Under the agreement signed between the resident representative of JICA, Tomoko Nitta, and the GNH Commission’s secretary, Dasho Karma Tshiteem, the health ministry would receive about Nu 88.5M in grant to procure 26 ambulances. The government will contribute its part to procure another 10 additional ambulances, which would be used to replace the old ones.
The prime minister had requested for the ambulances during his official visit to Japan in 2009, a press release from the Lyonchhoen’s office stated.
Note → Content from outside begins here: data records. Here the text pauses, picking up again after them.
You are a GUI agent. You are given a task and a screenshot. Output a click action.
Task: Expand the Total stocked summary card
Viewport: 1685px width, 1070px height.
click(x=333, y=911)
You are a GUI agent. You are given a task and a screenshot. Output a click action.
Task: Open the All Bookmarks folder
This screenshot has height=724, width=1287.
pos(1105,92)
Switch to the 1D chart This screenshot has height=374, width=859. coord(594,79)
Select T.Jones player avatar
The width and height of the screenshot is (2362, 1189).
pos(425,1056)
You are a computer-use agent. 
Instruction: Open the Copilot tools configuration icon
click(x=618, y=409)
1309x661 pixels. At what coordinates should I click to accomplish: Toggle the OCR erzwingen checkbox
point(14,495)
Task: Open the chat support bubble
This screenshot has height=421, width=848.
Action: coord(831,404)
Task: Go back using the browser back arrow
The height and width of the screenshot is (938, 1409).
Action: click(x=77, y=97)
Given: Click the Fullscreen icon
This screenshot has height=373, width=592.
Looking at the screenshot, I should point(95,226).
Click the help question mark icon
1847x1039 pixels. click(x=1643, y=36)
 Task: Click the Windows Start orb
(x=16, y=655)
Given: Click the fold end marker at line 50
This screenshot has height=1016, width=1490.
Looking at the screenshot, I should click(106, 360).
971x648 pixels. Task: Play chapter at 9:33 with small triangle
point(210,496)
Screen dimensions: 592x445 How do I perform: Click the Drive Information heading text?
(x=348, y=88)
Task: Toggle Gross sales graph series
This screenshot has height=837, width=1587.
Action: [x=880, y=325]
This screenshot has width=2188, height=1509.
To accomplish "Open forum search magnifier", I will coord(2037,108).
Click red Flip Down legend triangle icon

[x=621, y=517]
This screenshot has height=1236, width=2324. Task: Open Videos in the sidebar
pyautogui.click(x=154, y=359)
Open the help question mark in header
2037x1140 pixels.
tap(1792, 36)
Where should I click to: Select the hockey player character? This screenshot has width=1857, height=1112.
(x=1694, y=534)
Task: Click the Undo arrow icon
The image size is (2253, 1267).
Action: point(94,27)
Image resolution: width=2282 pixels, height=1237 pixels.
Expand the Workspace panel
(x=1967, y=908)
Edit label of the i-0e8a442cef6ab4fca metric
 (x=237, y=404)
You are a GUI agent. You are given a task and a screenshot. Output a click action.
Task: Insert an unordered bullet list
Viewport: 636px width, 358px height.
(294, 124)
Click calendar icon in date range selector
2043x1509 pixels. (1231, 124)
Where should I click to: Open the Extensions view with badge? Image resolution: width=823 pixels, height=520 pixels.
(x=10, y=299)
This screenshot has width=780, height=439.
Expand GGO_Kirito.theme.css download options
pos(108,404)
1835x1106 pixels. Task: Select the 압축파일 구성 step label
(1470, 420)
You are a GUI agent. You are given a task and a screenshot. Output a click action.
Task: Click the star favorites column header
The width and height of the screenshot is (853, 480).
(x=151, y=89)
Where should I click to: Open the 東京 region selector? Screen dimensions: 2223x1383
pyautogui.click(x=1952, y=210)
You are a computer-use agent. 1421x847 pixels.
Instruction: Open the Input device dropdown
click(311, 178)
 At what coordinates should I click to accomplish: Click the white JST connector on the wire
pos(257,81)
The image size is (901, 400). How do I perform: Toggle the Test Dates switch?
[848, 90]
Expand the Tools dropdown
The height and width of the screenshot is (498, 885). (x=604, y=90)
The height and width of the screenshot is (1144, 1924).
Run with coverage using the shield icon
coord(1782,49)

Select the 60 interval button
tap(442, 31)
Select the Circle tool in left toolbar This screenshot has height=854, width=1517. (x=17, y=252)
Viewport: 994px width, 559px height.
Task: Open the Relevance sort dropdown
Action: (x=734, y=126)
Lyonchhoen Jigmi Y Thinley who is in Tsirang, said that the grant would support the government for efficient delivery of health services especially in the form of ambulatory services. “This is a very critical area of need for Bhutan especially where villages are scattered and where, through much effort now, roads are being built,” he said.
Tomoko Nitta said that the Japanese government fully understands and appreciates the prime minister’s efforts and desire for the well being of the Bhutanese people and for the rural population to have speedy and smooth access in case of medical emergencies. “Given the topographical situation of the country and the lack of diagnostic health facilities in rural areas, this task is by no means easy and quick to achieve,” he said.
He said the grant would go a long way in filling the necessary gaps in providing effective and efficient medical services, and will also strengthen the goodwill and friendship between the two countries.
Health minister, Zangley Dukpa, said that of the 72 ambulances in the country, about 35 have been in use for the last nine years and needs replacement. “That is why we requested Japan government to assist us,” he said.
Within the next one year, Bhutan will have about 108 ambulances.
Lyonpo Zangley Dukpa said that the old ambulances, which are in serviceable condition would be send as a back up in critical areas like Panbang, Nganglam and Lhamoyzinkha.
Lyonchhoen Jigmi Y Thinley said that Nu 88.5 M comes as an addition to a huge amount Japan committed to assist Bhutan in implementing the 10th Plan. Japan government had assisted about Nu. 6,152 million. “This amount is also in continuation to the very valuable assistance Japan has given to Bhutan since the Fifth Plan,” the prime minister said.
Japanese government had also been involved in supporting Bhutan’s development process in a variety of sectors like agriculture, power, roads, telecommunication, bridges, education, health, good governance, urban development and disaster management recently.
Meanwhile, the Bhutan’s ambassador to Japan, Maj. General V. Namgyel and the Japanese ambassador to Bhutan, Mr. Hideaki Domichi also signed the exchange of notes of the same project in New Delhi yesterday.